Fluoropyrimidines, 5-fluorouracil (5-FU), and 5-fluorodeoxyuridine (FdUrd) are effective inhibitors of DNA synthesis. Inhibitory action is potentiated both in vitro and in vivo by the addition of leucovorin (LV; either the natural [6S] isomer or the mixture of the unnatural and natural [6R,S] isomers). The inhibition of DNA is subsequent to thymidylate synthase inhibition mediated by the formation of a covalently bound ternary complex consisting of 5-fluorodeoxyuridine monophosphate, 5,10-methylenetetrahydrofolate, and thymidylate synthase.
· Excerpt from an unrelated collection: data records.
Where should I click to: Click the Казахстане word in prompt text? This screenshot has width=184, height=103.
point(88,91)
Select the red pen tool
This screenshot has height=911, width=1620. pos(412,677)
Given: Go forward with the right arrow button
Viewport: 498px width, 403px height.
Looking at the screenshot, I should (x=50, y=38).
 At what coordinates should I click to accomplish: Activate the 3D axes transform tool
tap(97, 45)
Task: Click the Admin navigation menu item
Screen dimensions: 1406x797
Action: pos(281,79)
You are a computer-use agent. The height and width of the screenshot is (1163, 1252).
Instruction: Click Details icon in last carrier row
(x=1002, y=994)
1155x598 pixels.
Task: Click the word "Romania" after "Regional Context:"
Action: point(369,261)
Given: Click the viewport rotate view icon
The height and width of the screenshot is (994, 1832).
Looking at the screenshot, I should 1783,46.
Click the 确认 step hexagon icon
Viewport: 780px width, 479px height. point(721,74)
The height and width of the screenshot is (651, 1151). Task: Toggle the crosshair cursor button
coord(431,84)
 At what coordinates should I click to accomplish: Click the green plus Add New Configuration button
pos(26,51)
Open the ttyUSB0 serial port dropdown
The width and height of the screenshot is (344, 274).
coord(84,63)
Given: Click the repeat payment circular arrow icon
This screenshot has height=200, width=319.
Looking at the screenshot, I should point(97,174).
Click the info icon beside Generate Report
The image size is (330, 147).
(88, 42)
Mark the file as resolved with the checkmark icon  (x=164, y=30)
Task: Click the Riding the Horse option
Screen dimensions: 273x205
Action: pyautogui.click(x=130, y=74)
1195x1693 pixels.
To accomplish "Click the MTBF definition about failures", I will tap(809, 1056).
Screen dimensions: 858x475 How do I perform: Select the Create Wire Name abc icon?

In vitro exposure of cells to varying concentrations of [6R,S]LV or [6S]LV increases intracellular pools of the reduced folate cofactor. The effect of [6S]LV is both dose and time dependent. The in vitro effective concentration of [6S]LV is approximately 1 to 10 mumol/L, depending on cell type. While HCT-8 cells demonstrated optimal modulation of 5-FU and FdUrd cytotoxicity with 1 mumol/L of [6S]LV for 5 hours, the SE cells required higher doses of LV and longer exposure time. Thus, dependent on the cell type, higher concentration (10 mumol/L) and duration of exposure (greater than 5 hours) may be essential for an effective modulation of fluoropyrimidine action. Clinically, to achieve the concentration and conditions found optimal in an in vitro system, a dose of 500 mg/m2 by 5-hour infusion appears to be the present optimal dose and schedule of [6R,S]LV administration in combination with 5-FU.